**SOURCE DOCUMENT:**
◆ ◆ ◆ ◆

KILLERS OF THE FLOWER MOON
It's routinely said that what matters isn't the actual length of a movie, but rather how long a movie feels. Killers of the Flower Moon, Martin Scorsese's genre-blending tale of systemic murder set in early-20th-century Oklahoma, runs just slightly under three-and-a-half hours. Unlike Scorsese's 2019 The Irishman, however, which lasted about five minutes longer, his latest epic crime drama feels like three-and-a-half hours.
This isn't always a detriment; the subject matter alone makes a case for the expansiveness, and this gorgeously produced and executed work is teeming with pleasures both minor and massive. But the narrative repetition, which is arguably part of the film's point, is still a little wearying, and Scorsese's and co-screenwriter Eric Roth's decision to make one of their two main figures an (intentional) empty suit seemingly incapable of insight and independent thought doesn't do the run time any favors, even with – maybe especially with – Leonardo DiCaprio in the role. Don't get me wrong: I liked Killers of the Flower Moon. Parts of it I actively loved. Yet at present, I'd argue that the material would've played better at either half its length (with more fearsome momentum and rage) or twice its length (as a six-part limited series that could've delivered a few standout set pieces amid each episode's character focus). You'll get your money's worth and then some here. If only “then some,” in this case, didn't essentially mean “opportunities for a quick nap.”

◆ ◆ ◆ ◆

**RECORD EXTRACTS:**
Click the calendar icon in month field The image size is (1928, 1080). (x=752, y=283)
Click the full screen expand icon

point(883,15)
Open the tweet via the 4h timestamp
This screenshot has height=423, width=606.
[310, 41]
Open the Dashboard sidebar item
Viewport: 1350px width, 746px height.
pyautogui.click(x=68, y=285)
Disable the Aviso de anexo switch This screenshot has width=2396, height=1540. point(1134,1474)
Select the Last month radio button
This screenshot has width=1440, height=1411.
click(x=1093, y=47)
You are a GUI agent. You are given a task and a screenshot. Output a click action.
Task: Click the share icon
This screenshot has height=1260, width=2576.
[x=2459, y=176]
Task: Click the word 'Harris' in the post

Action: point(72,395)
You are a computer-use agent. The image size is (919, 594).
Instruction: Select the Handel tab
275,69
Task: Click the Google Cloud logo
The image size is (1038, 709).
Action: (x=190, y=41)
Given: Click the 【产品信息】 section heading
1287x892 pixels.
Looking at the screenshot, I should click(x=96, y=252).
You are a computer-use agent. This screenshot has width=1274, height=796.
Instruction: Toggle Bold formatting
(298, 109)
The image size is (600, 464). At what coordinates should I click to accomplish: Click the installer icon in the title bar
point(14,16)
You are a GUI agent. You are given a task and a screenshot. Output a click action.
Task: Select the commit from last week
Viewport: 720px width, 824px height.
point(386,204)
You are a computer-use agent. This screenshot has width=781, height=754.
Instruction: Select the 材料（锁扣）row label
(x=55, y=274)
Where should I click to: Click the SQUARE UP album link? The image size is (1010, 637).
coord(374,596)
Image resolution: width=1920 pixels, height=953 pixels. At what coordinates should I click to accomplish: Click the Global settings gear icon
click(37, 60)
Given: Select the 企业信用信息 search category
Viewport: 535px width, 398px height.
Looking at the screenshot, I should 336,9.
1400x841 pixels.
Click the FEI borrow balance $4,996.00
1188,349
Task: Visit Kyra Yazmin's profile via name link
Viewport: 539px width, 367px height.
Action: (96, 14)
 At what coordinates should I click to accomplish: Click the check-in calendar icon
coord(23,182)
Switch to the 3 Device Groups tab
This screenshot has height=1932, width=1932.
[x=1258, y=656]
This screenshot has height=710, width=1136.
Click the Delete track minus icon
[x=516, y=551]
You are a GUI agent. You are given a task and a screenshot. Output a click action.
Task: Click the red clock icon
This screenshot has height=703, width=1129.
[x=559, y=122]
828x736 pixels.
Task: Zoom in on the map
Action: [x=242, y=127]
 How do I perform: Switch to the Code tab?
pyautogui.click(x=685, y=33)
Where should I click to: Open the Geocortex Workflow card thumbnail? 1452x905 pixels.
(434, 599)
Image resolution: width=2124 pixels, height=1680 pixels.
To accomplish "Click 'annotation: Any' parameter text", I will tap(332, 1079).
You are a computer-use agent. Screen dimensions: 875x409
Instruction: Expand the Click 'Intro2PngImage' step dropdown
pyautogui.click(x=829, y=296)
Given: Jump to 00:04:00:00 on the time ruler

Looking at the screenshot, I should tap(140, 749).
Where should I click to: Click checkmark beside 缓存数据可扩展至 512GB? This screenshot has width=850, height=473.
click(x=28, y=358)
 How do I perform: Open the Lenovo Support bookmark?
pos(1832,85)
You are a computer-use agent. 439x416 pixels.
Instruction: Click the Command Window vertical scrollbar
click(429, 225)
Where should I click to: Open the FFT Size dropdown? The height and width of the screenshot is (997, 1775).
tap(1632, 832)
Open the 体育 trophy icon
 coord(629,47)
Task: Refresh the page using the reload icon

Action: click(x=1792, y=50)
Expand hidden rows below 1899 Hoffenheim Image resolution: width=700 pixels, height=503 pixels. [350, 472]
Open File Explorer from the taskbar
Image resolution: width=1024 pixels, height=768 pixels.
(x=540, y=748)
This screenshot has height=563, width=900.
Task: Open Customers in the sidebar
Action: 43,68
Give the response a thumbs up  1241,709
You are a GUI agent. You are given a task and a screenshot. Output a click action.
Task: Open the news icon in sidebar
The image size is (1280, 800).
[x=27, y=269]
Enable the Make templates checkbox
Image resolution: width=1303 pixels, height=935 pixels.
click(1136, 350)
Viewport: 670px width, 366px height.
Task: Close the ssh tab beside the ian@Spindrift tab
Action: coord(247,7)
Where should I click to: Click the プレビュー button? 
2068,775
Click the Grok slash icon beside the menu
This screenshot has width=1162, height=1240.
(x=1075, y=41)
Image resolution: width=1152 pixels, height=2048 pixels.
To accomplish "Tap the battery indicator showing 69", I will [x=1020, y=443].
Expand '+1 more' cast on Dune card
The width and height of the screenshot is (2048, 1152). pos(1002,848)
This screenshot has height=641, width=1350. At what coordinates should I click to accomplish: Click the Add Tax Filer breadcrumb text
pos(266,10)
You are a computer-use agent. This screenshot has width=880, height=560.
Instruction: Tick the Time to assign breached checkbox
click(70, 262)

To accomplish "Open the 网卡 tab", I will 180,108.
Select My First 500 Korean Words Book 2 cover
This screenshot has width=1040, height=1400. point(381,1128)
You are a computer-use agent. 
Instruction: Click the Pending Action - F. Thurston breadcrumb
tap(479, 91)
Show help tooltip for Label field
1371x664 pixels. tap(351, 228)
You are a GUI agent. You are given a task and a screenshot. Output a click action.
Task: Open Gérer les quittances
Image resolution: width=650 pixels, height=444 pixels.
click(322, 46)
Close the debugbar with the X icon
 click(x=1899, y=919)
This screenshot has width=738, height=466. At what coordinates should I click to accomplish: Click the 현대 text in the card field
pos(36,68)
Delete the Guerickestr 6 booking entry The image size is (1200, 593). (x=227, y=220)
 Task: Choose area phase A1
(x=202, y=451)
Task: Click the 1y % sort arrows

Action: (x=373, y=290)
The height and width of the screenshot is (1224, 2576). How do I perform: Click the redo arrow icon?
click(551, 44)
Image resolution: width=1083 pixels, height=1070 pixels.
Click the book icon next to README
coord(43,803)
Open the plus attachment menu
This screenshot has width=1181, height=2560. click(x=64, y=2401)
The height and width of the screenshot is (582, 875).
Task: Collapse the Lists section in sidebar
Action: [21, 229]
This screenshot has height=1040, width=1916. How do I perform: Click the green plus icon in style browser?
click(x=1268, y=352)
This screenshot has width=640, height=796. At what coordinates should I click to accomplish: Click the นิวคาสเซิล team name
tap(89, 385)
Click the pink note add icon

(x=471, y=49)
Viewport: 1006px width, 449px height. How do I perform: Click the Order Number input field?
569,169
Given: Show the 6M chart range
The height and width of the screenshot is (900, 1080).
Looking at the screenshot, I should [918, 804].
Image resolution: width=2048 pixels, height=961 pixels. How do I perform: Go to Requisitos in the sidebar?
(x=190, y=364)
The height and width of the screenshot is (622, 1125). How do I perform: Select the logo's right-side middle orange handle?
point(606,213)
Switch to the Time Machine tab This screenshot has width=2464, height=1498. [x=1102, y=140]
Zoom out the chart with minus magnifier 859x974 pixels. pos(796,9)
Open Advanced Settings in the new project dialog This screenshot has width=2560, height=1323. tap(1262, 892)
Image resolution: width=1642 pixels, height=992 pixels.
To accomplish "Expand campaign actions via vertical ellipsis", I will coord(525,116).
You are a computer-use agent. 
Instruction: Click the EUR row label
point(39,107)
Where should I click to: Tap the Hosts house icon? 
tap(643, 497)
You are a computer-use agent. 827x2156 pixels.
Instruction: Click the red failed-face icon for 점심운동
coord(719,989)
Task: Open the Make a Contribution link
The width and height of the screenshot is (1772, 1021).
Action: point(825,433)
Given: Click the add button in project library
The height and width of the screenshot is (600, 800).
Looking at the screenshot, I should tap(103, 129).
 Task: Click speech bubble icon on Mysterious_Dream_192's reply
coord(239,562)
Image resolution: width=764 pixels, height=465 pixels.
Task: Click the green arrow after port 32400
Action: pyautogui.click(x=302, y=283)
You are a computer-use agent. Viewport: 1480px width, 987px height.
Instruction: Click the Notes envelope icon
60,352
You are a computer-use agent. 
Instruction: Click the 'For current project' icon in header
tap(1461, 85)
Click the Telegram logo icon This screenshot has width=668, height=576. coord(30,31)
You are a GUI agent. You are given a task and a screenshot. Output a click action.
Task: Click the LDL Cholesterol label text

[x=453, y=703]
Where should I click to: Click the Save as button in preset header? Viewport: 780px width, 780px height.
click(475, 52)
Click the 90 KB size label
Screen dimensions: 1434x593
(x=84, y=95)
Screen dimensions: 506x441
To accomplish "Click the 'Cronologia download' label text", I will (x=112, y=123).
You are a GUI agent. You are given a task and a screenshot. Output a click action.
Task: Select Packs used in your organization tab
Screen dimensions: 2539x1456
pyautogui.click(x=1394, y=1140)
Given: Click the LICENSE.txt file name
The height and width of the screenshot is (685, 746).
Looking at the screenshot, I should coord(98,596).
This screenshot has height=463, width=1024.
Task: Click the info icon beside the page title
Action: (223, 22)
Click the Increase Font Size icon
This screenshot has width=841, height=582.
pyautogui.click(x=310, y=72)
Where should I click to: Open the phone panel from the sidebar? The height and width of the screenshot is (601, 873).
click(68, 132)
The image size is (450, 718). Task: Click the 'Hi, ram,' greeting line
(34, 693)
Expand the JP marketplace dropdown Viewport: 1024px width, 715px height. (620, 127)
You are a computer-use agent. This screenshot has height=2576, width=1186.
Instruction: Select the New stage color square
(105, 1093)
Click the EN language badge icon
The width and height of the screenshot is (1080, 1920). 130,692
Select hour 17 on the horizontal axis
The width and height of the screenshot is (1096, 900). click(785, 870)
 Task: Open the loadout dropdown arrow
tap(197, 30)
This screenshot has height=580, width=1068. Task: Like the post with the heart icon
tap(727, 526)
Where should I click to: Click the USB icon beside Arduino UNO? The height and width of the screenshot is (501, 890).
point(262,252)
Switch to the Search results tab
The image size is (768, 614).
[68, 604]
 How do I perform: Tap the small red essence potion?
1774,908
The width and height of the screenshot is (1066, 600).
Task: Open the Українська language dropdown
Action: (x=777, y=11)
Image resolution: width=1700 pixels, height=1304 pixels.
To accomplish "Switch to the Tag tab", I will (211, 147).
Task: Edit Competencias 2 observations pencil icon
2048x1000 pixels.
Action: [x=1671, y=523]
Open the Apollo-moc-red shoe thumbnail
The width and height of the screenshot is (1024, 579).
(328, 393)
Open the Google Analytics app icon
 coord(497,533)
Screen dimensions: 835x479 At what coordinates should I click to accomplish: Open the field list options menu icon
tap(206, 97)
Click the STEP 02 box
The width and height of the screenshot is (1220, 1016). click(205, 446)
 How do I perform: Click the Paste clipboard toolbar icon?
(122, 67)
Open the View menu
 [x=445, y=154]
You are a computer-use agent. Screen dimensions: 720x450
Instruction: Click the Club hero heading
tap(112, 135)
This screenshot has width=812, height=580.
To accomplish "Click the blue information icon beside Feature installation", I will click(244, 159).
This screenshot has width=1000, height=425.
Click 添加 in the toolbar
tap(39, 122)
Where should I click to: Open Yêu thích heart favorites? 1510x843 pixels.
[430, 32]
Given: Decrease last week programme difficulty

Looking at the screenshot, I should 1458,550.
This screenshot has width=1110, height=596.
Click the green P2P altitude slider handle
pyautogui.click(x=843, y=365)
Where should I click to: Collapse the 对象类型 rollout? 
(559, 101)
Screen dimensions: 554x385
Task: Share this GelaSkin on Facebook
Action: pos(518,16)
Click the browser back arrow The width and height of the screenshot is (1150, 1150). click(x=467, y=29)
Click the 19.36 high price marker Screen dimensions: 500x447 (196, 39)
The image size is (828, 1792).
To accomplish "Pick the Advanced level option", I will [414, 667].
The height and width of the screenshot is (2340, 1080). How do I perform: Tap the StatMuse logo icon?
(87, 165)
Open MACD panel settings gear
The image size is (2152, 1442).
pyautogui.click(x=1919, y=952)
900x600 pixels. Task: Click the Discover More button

◆ ◆ ◆ ◆

**TASK TO CARRY OUT:** Do these statements agree with the review? Answer yes or no for each, and quote the deciding words. 1. The Irishman is shorter than Killers of the Flower Moon. 2. Eric Roth co-wrote the screenplay. 3. The reviewer disliked the film. The items come from a source separate from the review.

**WRITTEN SOLUTION:**
1. No: "which lasted about five minutes longer"
2. Yes: "co-screenwriter Eric Roth"
3. No: "I liked Killers of the Flower Moon."